Stored records
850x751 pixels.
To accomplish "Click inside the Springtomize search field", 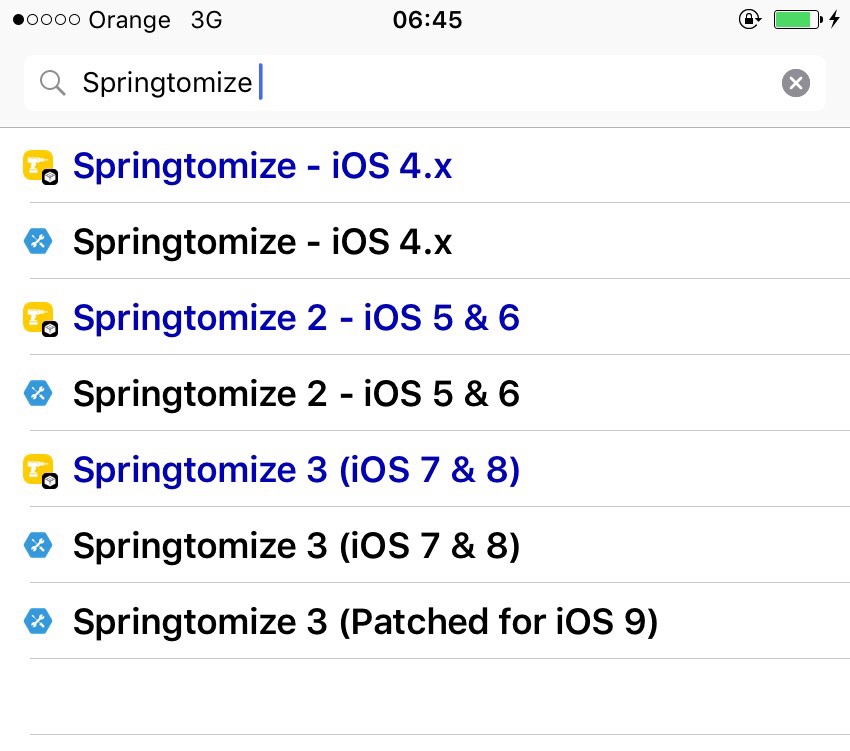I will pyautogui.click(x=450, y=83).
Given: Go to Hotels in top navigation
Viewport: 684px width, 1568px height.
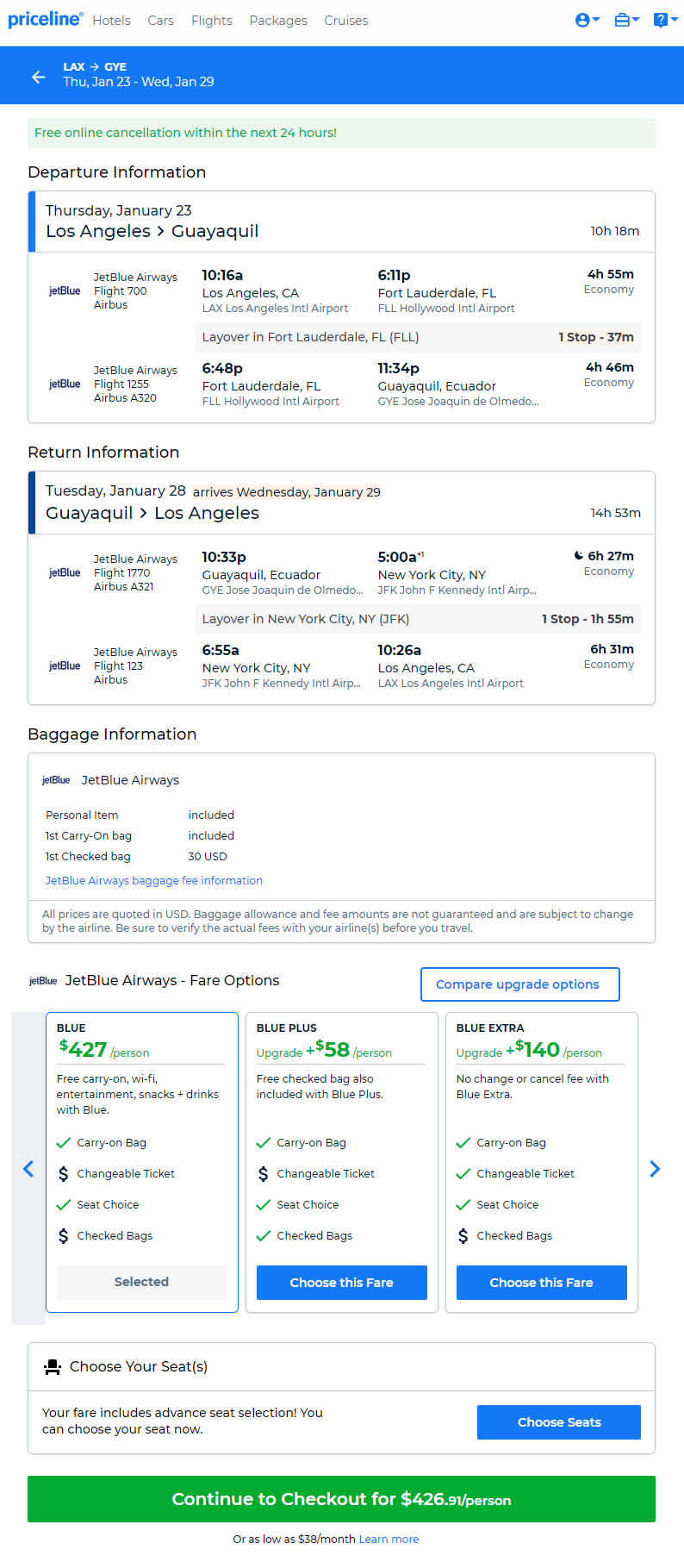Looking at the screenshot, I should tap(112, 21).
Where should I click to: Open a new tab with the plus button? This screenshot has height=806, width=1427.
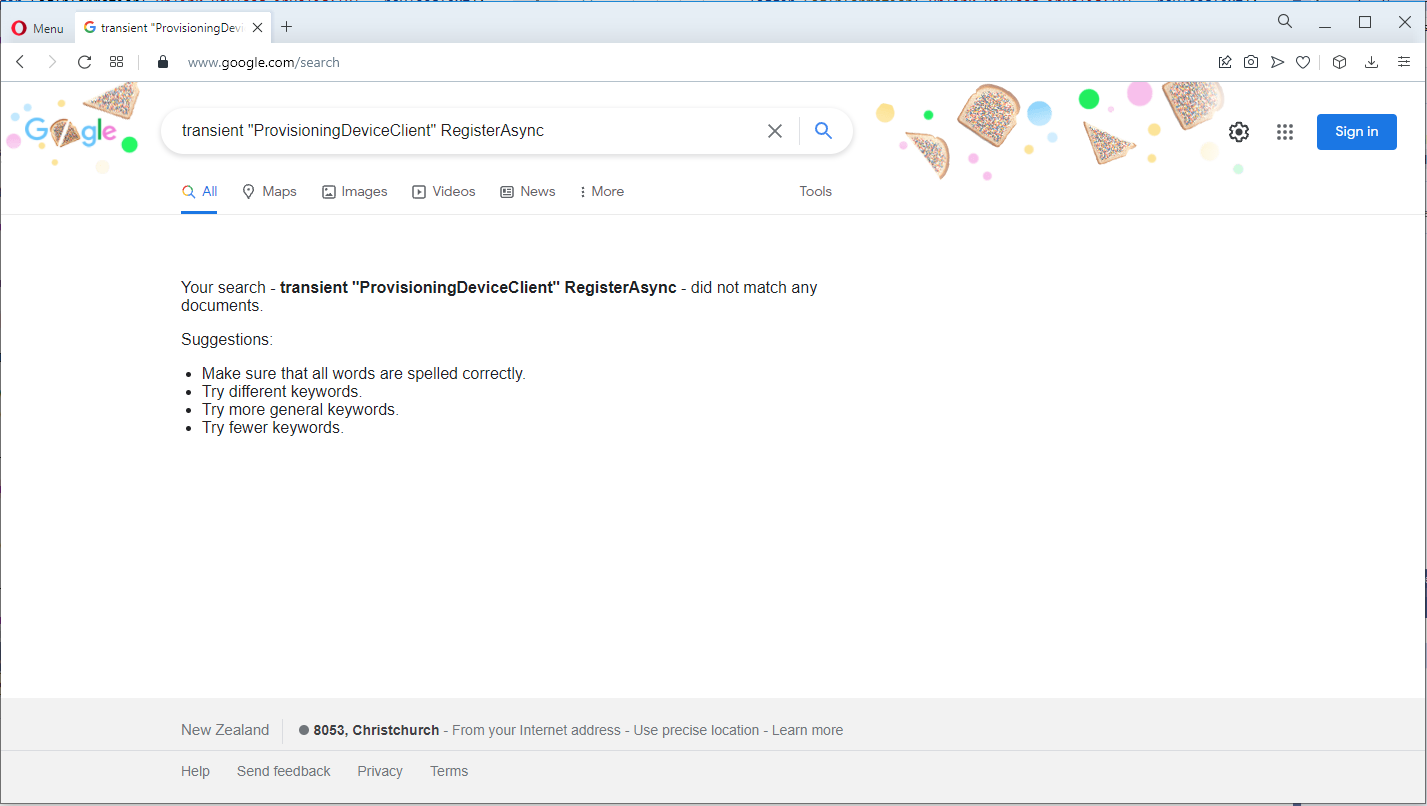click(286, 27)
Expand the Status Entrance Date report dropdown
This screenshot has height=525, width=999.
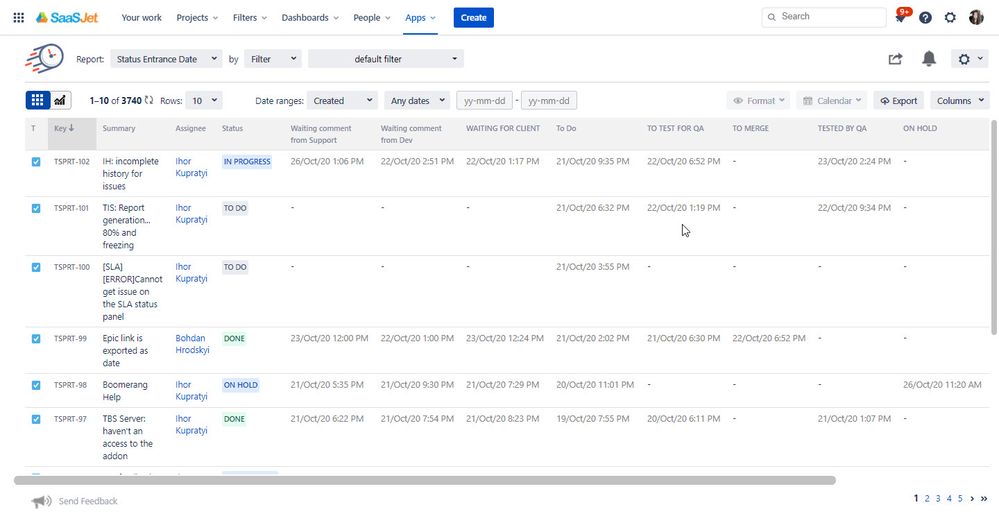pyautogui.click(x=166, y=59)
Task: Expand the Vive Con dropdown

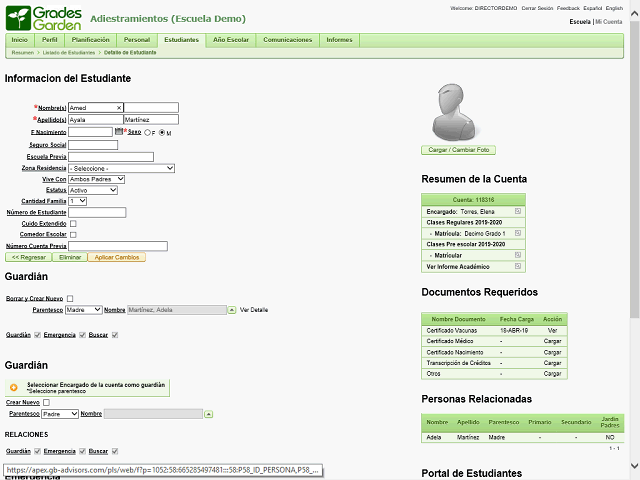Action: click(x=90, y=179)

◆ What you need to do:
Set down exactly, line for line, the data from the line that contains "Where should I" through its last line, keeping pictures out.

◆ Answer:
Where should I click to: Open a new tab with the plus button? This screenshot has height=806, width=1427.
click(286, 27)
Expand the Status Entrance Date report dropdown
This screenshot has height=525, width=999.
pyautogui.click(x=166, y=59)
Task: Expand the Vive Con dropdown

Action: click(x=90, y=179)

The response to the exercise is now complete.